Schönes subtile Gestaltungskunst im Liedgesang und auf der Opernbühne ist vor allem dank ihrer zahllosen Schallack-Aufnahmen überliefert. Einige Einspielungen französischer und deutsche Lieder entstanden noch nach dem Krieg für deutsche und französische Rundfunkanstalten, vor allem in Paris. Alle Aufnahmen hat Marston 2020 gesammelt und inklusive einiger zuvor unveröffentlichter Takes in einer liebevoll aufgemachten CD-Edition heausgebracht.

Der Charme Lotte Schönes, der ihre Bühnenauftritte unwiderstehlich machte, läßt sich auf den alten Aufnahmen durchaus erahnen. Witz und Verschmitztheit transportierte sie jedenfalls auch mit stimmlichen Mitteln, der Sopran klingt weich und sicher fokussiert bis in höchste Koloraturhöhen, satt und volltönend auch in der Tief; die Töne bleiben auch in eloquenten Phrasen klar definiert - eine Nummer wie Nicolais Nun eilt herbei, Witz, heitre Laune aus den Lustigen Weibern von Windsor bewältigt sie mit augenzwinkernder Bravour und koketter Souveränität.

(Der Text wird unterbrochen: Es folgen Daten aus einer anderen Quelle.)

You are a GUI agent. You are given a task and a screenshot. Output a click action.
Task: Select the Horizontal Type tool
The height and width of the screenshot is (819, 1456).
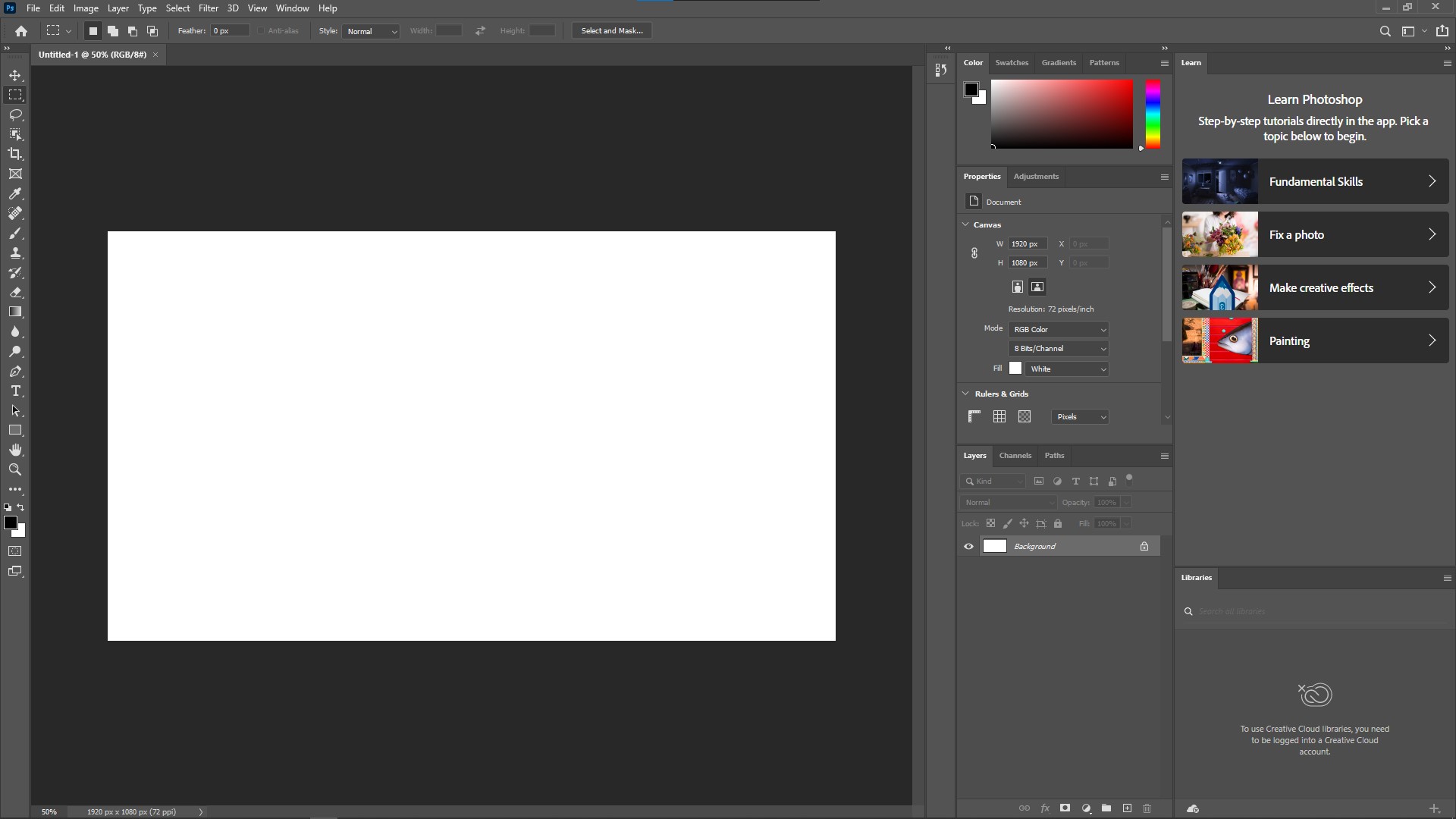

Doch beschränkte sich die Aussagekraft keineswegs auf das komische Fach. Im Gegenteil: Hört man die (makellos gesungene) »Tischchen«-Arie der Manon aus Massenets Oper, wird schon im einleitenden Rezitativ der Zwiespalt des Mädchens klar, die ihren Des Grieux nach wie vor liebt, aber um ihre Wankelmut weiß, und daher weiß, daß sie ihm entsagen wird. Ein wunderbares Dokument subjektiv-vokaler Modulationskunst.


Als Lied-Sängerin bemühte sich Schöne auch um das ewig vernachläßigte Hugo-Wolf-Repertoire und triumphiert auch in diesem Genre dank behutsam-liebevoller Text-Behandlung.